My lips twitched. “Uh…the easy way, please.”

“All right,” Marcus said, like he was doing me a grave favor. “But take it slow, sister. Any sudden moves and we’ll drop you like a used-up ho on the corner of Fifth and Bridger.”

“Marcus!” Rena chided from her spot in the clearing. She was standing now, head tilted our way, though her eyes weren’t trained on us. Probably because she didn’t have any. “I heard that!”

“Shit,” Marcus muttered.

“She probably heard that too,” I said, grinning at him.

“Silence, prisoner!”

“Gentlemen,” came another voice, this one as deep as they were imitating, and I reluctantly shifted to face Hunter. He nodded at me, then at the boys. My two guards trembled in their Keds. My knees were often weak in Hunter’s presence too, though not usually from awe. “What do we have here?”

“An intruder, sir!” Linus answered, prodding me forward with his gun finger. I stumbled a bit, and snickering erupted behind me.

“I see,” Hunter said, giving my disarrayed state a quick once-over. “And how did she get inside the compound unnoticed?”

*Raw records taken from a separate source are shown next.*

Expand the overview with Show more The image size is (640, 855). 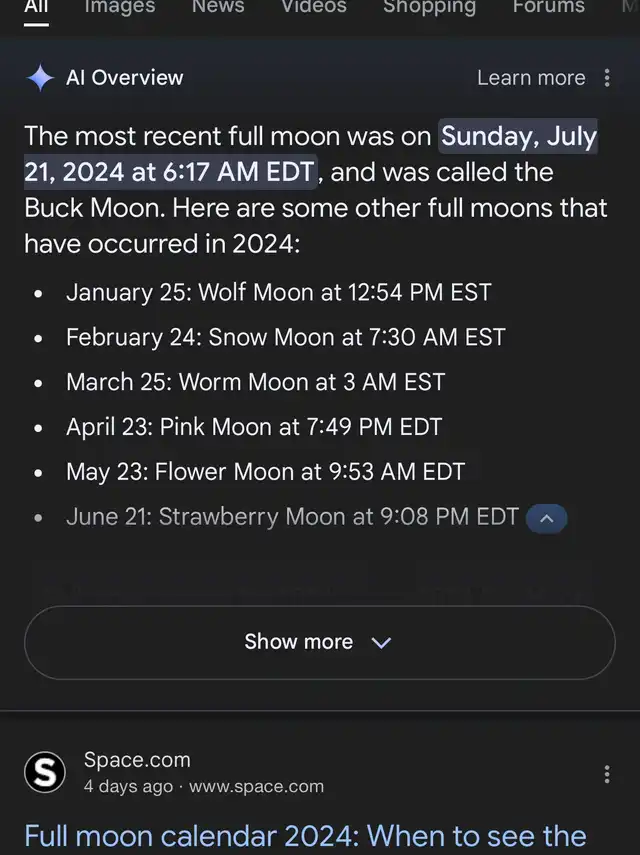(319, 642)
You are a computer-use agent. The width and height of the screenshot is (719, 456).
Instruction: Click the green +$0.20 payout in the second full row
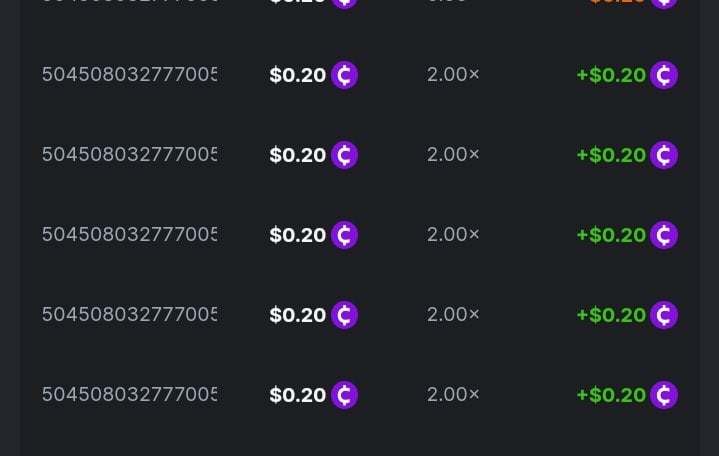pos(611,155)
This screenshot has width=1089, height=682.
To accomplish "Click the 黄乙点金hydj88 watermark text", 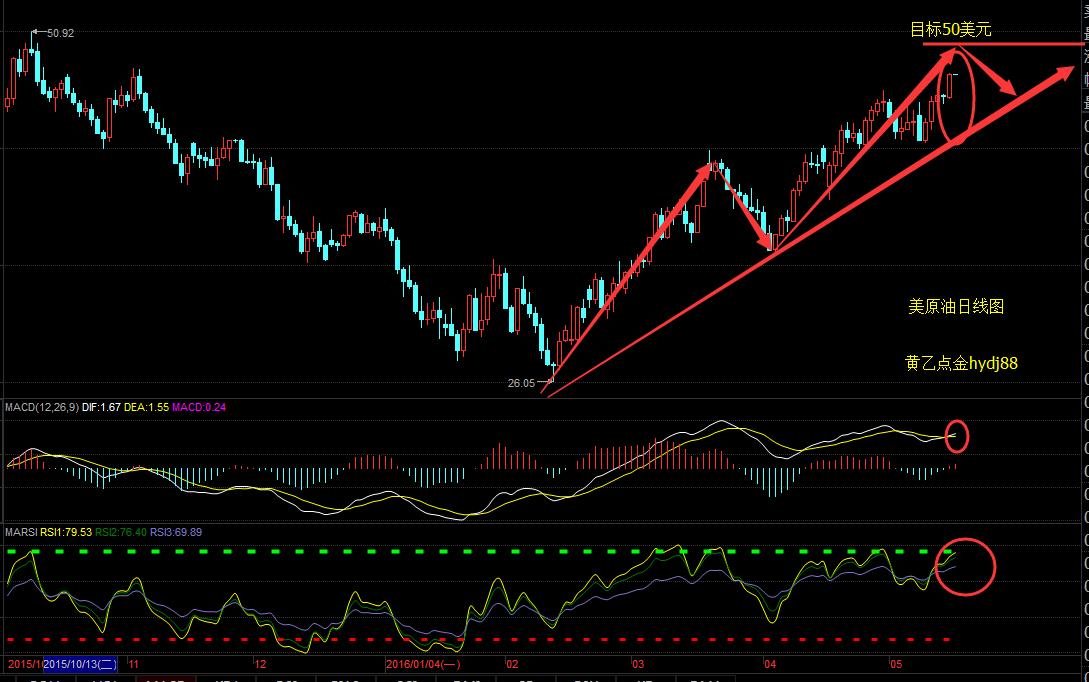I will coord(961,364).
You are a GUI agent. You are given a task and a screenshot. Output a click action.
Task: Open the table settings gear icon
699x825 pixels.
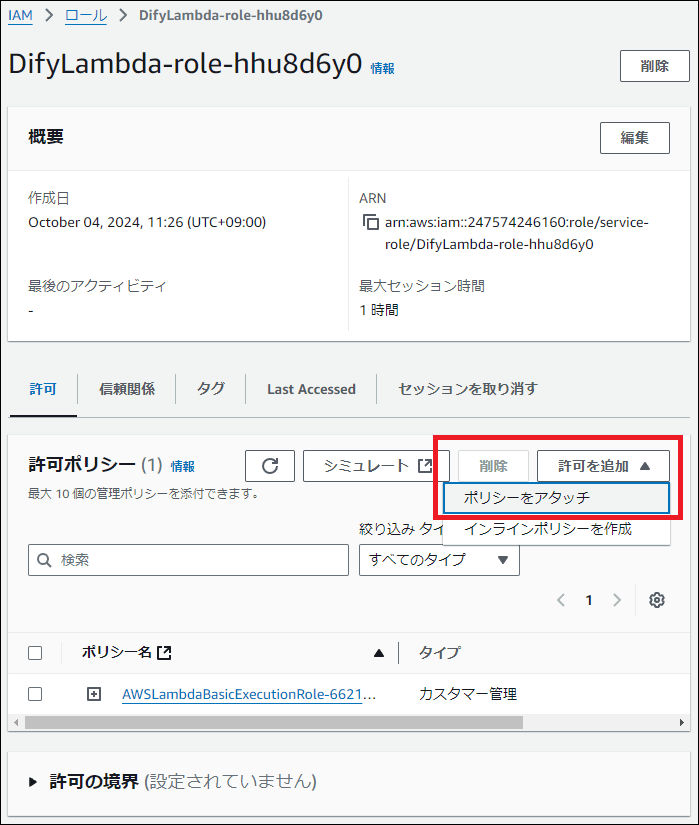click(657, 600)
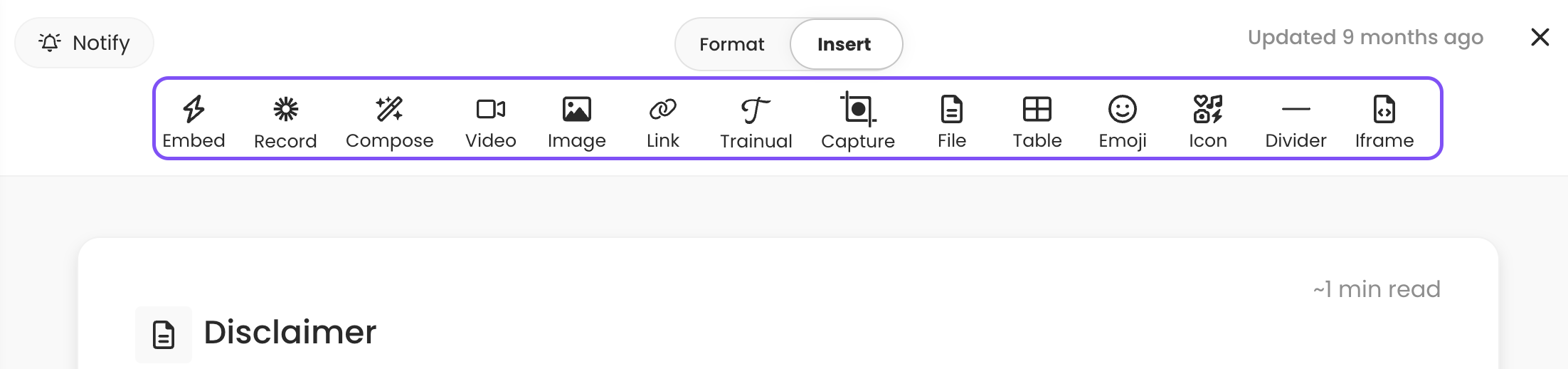The height and width of the screenshot is (369, 1568).
Task: Open the Emoji picker
Action: click(1122, 120)
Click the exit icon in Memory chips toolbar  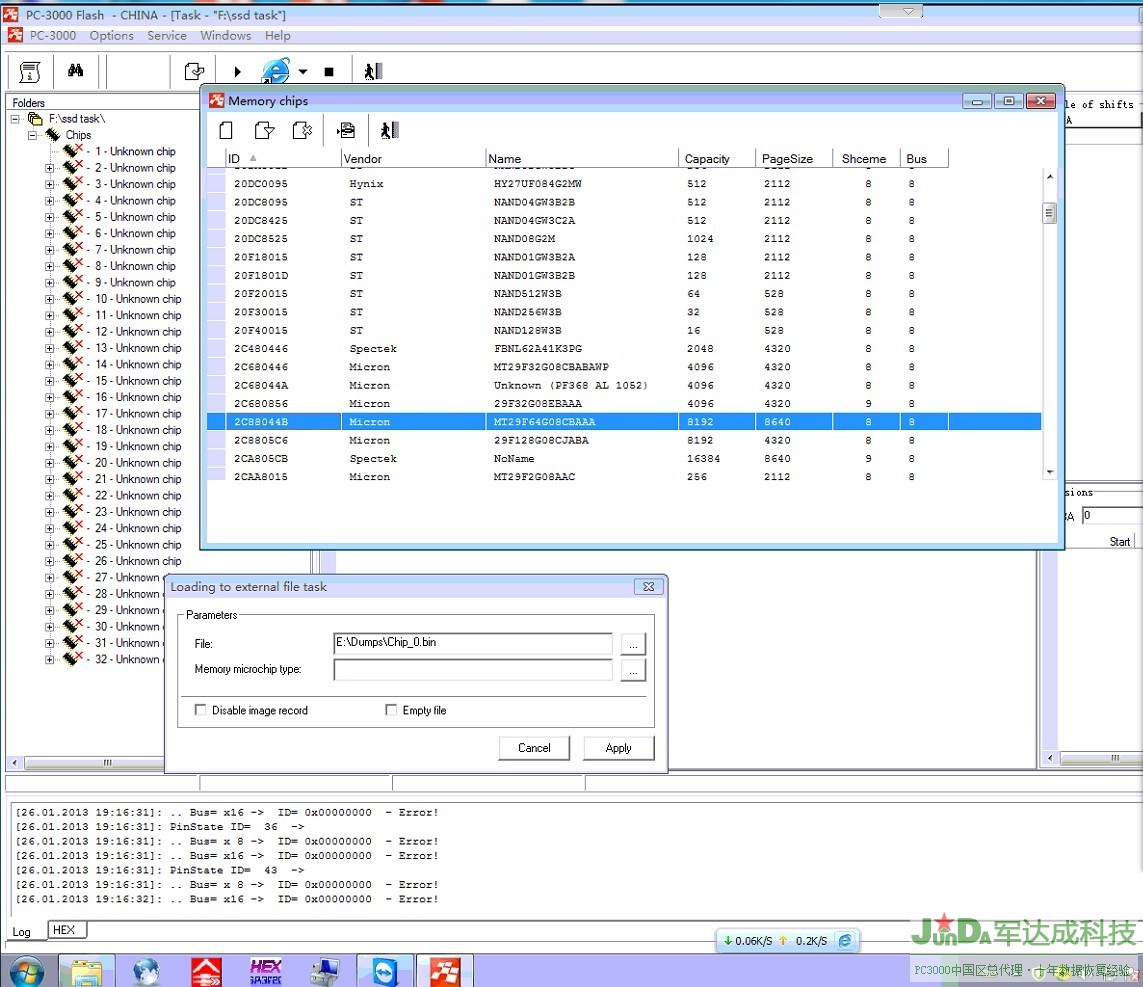(x=389, y=130)
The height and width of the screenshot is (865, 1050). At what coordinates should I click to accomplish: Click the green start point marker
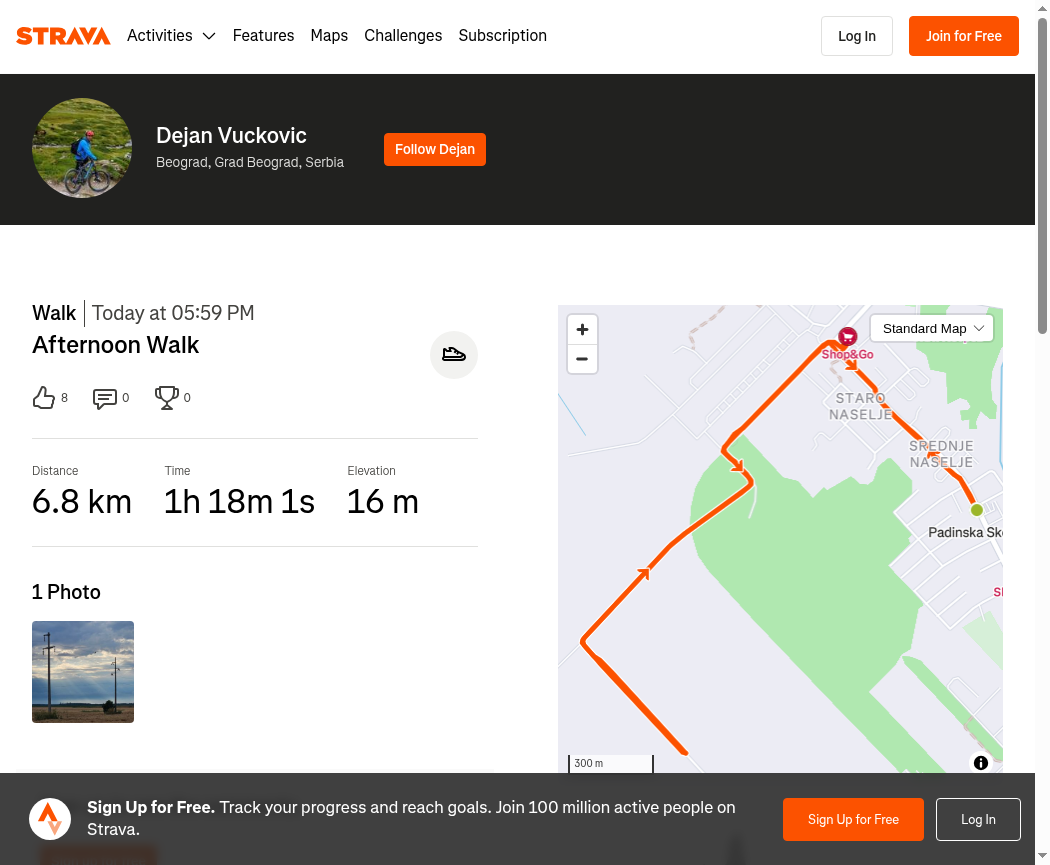(x=976, y=510)

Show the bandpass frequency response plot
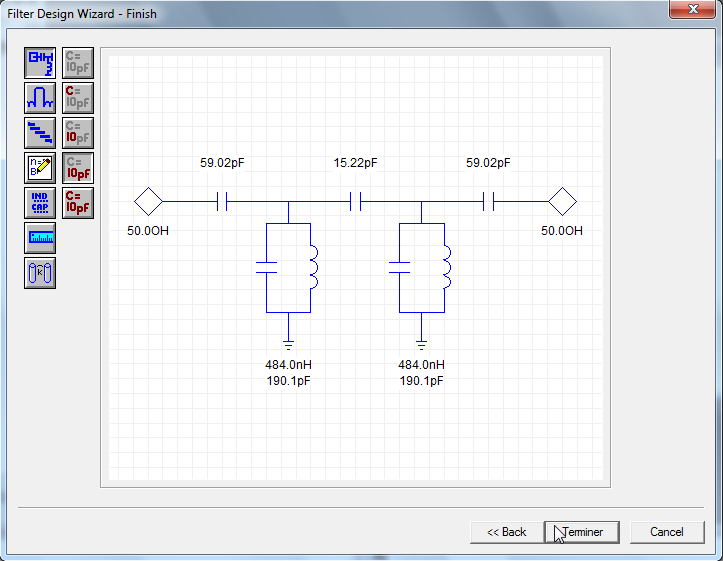pos(40,98)
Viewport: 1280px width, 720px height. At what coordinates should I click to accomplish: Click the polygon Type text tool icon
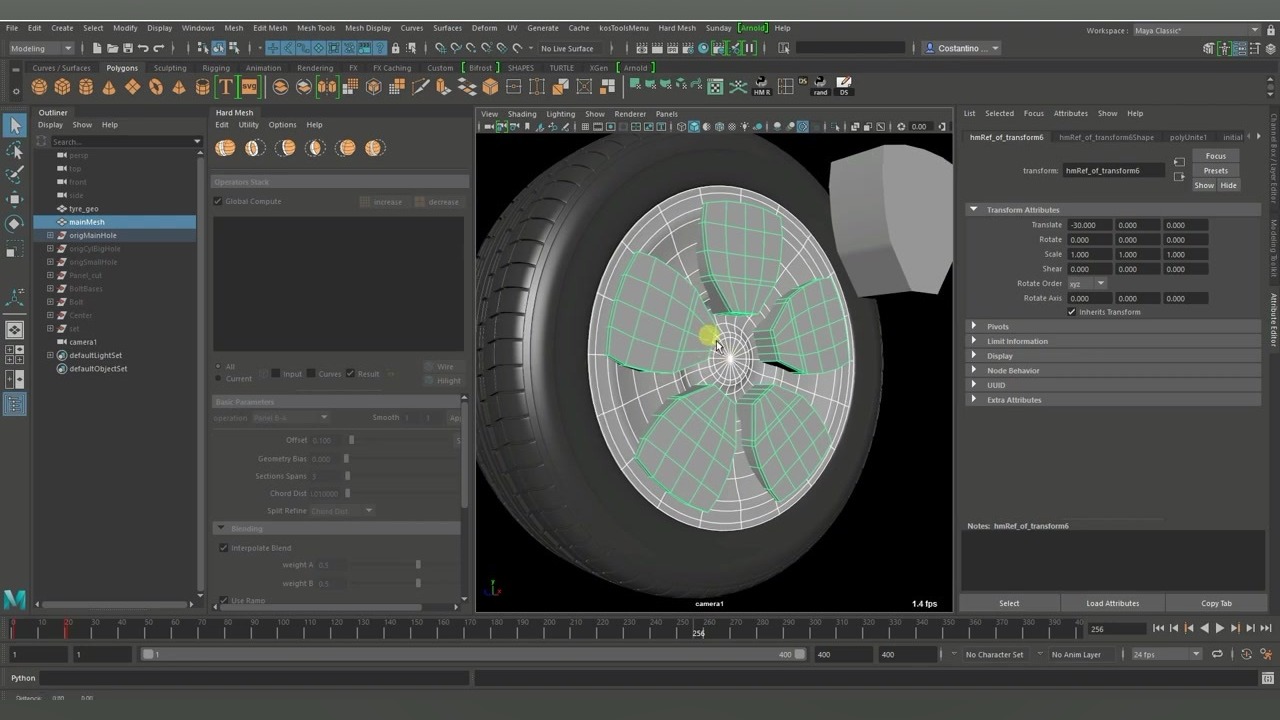[226, 88]
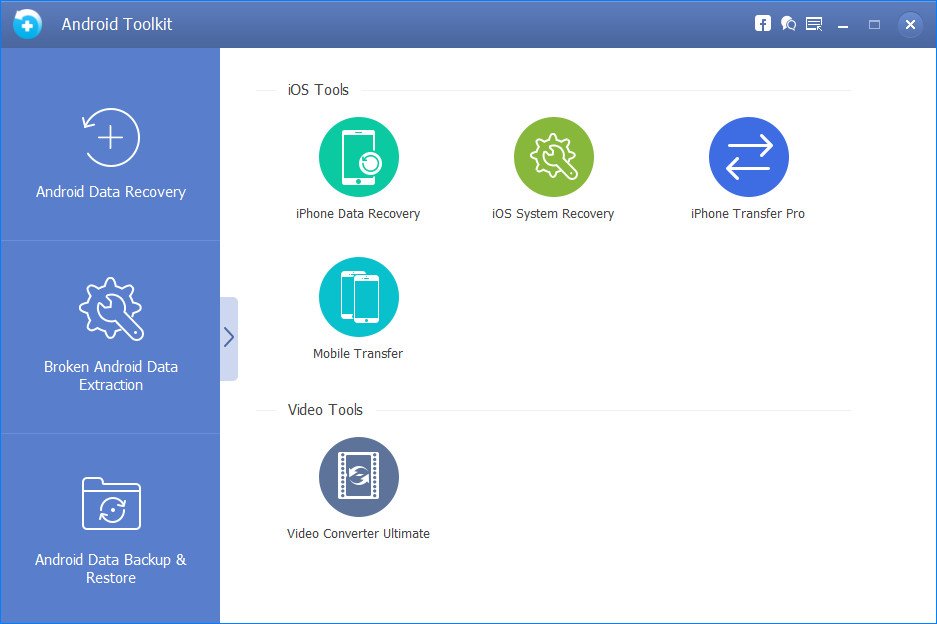This screenshot has height=624, width=937.
Task: Launch iPhone Data Recovery icon
Action: pyautogui.click(x=358, y=157)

“We don’t know,” Marcus admitted, but quickly put the troubling question behind him. “Should we kill her?”

Hunter did smile at that. “Not just yet.”

“Thanks,” I muttered, and heard Rena laugh from her perch on the Slipper. She might not be able to see, but her other senses were razor-sharp.

“Don’t thank me yet,” Hunter said, before turning back to my captors. “I propose we throw her into the game with our brave and noble agents, see how she fares against the finest of the Light. Hand her over to me now, and I’ll make sure she receives due justice.”

By giving them a choice, Hunter had made them co-conspirators in determining my fate, and the two boys looked at each other like they could hardly believe their luck. Besides, there was only so much more they could do. Their fingers weren’t really loaded.

“Into the maze with her!”

“Yeah, let the agents of Light have their way with her!” And Marcus’s face began to glow, literally, like a globe lit from within. Hunter and I turned away as rays of light began to shoot from his face. Once I was secured at Hunter’s side, the boys went whooping and hollering back to Rena, who congratulated them on their catch and got Marcus to stop glowing like an oversized firefly so they could all settle in to watch the competition.

“Do I even dare ask what happened to you?” he said, plucking a chunk of cement from my hair.

I winced as it came free. “I’d rather you not.”

“Chandra said you didn’t make it over,” he said, leading me to the playing field. I shot him an irritated glance, knowing he found my ongoing spat with her amusing.

“She was wrong,” I said shortly. No way was I going to let him know I’d nearly gotten stranded at the Peppermill, run down by Gregor’s cab, and trapped in a brick wall. So I waved at the block maze instead. “When did this get here?”

“The museum cleared the space to make room for some new signage. It hasn’t arrived yet, so we thought we’d take the opportunity to run some outdoor drills.”

Opportunity, I thought, inhaling deeply. I located Chandra easily. She was left of the center of the maze, deep in the thick of it. Pulling my conduit from my waistband, I headed that way.

“Hold on,” Hunter said, and yanked my bow from my hand, replacing it with a bright plastic squirt gun. “No missiles more deadly than the paintballs.”

“I wasn’t really going to kill her. Just scare her.”

“The look on your face alone should do it.”

“Fine.” I cocked a fist on my hip, trying to look tough despite the toy in my other hand. “Any other rules?”

“One. You have twenty seconds.” He pumped a cartridge into another gun’s chamber, and his eyes narrowed meaningfully on mine. “Then I’m coming after you myself.”